Lu Kuan-yu (盧冠妤), a senior student at Shih Chien University, on Sunday won the Young Pin Design Award for best fashion design for her collection 1945 Koufuku.
The collection was inspired by the love letters written by a Japanese teacher to his Taiwanese lover as he returned to Japan from Taiwan following the end of World War II in the movie Cape No. 7 (海角七號), Lu said at the Young Designers’ Exhibition in Taipei, where the winner was announced.
The letters in the movie encouraged her to study the history of the end of the war in 1945, she said.
Photo: Fang Pin-chao, Taipei Times
After perusing historical materials, including documents, posters and even slogans from the period, she discovered parts of the history of the end of the war that was never taught in school, she said.
Koufuku means “surrender” in Japanese, but is also phonetically similar to the Chinese word guangfu (光復, “restoration”), she said.
She named her collection koufuku to represent the complex emotions that Taiwanese felt at the end of the war, she said.

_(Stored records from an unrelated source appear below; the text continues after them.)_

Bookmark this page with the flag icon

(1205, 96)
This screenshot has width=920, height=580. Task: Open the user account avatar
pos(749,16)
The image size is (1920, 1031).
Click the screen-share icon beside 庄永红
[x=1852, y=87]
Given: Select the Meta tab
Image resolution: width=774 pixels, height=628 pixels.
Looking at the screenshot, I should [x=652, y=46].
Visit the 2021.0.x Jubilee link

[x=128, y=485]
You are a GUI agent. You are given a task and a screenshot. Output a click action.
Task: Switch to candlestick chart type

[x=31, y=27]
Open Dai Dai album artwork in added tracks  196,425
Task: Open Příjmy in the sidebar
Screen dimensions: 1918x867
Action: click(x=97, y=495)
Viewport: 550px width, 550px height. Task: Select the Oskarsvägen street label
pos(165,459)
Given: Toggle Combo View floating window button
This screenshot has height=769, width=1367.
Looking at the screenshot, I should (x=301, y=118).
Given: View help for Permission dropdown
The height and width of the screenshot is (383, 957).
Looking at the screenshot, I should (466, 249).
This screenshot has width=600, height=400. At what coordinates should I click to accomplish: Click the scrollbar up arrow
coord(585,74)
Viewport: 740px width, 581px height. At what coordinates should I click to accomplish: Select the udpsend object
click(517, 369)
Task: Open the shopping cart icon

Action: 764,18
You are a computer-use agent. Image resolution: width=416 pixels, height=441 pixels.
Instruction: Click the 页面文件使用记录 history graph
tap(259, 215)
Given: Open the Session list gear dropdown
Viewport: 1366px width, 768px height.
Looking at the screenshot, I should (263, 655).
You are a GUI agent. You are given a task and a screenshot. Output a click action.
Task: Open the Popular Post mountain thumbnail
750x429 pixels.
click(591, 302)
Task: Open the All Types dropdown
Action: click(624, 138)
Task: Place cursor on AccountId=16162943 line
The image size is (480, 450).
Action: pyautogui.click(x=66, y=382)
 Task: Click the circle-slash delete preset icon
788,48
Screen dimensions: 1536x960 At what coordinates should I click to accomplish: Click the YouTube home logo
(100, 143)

Like the Taiwanese student in Cape No. 7 who fell in love with a Japanese teacher, were Taiwanese “abandoned” or was Taiwan “restored” — as the common interpretation is today — when the Japanese surrendered in 1945 and Japanese colonial rule came to an end in Taiwan, Lu asked.
Or perhaps these contradictory feelings coexist, she said.
In the past, she learned a lot about the hatred felt by Taiwanese toward Japanese colonial rule, she said.
However, many also saw Japan as a developed country and wanted to study there and imitate its culture, she said, adding that there were people who identified as Japanese and volunteered to fight for Japan.
Textbooks and Republic of China (ROC) history also ignore the US air raids on Taiwan in 1944 and 1945, as well as the Gokoku Maru incident that resulted in serious casualties among Taiwanese soldiers in the Japanese navy, she said.
These inspired her to add various elements of history that had been “forgotten” to her designs, she said.
She also discovered that in 1945, Taiwanese clothing was influenced by a mixture of traditional Han Chinese clothing, Western fashion trends, particularly suits, and Japanese kimonos, she said.
Her collection, which contrasts red against green and includes coats and military-style jackets, incorporates all three styles, she said.
She also stitched war-era slogans, such as “be loyal and serve the country,” to some of the outfits, she said.
Stylist Chen Sun-hua (陳孫華), a judge in the award’s fashion design category, praised Lu for the clear concept behind the collection, as well as the maturity of her technique, including the shapes and materials she uses.
In 1945 Koufuku, one can see the key it would take for Lu’s personal brand to form in the future, he added.